Recommendation: A great solution as long as you are happy with LTE only signal. If you need both 2G/3G and 4G, consider a Verizon signal booster or combine the device with Verizon’s smaller Network Extender for Business (above).
Buy it at WaveformThe new “4G LTE Network Extender 2" SLS-BU10B is an updated version of Verizon's SCS-BU10B picocell, released in late 2017. The device only supports only 4G LTE service. That means that anyone who has an older phone that doesn't support "HD Voice" won't be able to connect to the device. The SLS-BU10B covers up to 7,500 square feet and up to 14 simultaneous voice calls.

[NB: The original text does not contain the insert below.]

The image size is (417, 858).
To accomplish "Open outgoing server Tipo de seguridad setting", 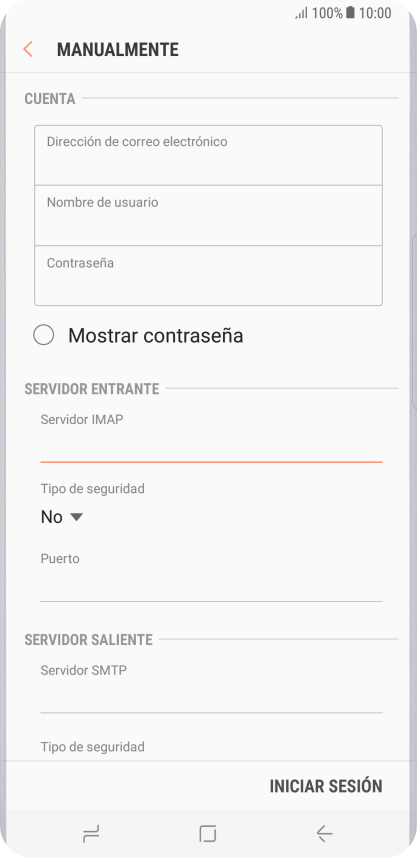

Unfortunately there is no way to limit who can access the device, so if you live in an apartment and there are other users within range of the device, they can connect and use the extender's signal.
Recommendation: If you're happy with just 4G LTE and no 1x CDMA signal and will have no more than 7 active callers at any one time, Verizon's new 4G LTE Network Extender is an excellent choice. If you need more than just LTE signal or have more users, you may want to consider a Verizon signal booster instead.
T-Mobile only offers one unit, the Alcatel-Lucent LTE CellSpot V2, which supports up to 8 simultaneous 2G/3G users and 8 simultaneous 4G LTE users. The device will cover up to 3,000 square feet, and includes an external GPS antenna port.
Similar to AT&T and Verizon’s picocells, calls will not transfer from the macro network to the LTE Cellspot. So if you walk into your home or office while on a call, the call will be dropped instead of handing off to the device. However, the device will attempt to hand off calls to the macro network as you walk out of the building.
Recommendation: A great unit as long as you don’t mind dropped calls walking into your home or office. If that’s an issue, consider a T-Mobile signal booster instead.
Prior version of LTE CellSpot, which supported only Band 4 LTE, and had a larger case, but was otherwise identical. The updated version (above) supports Band 2 and Band 4 LTE.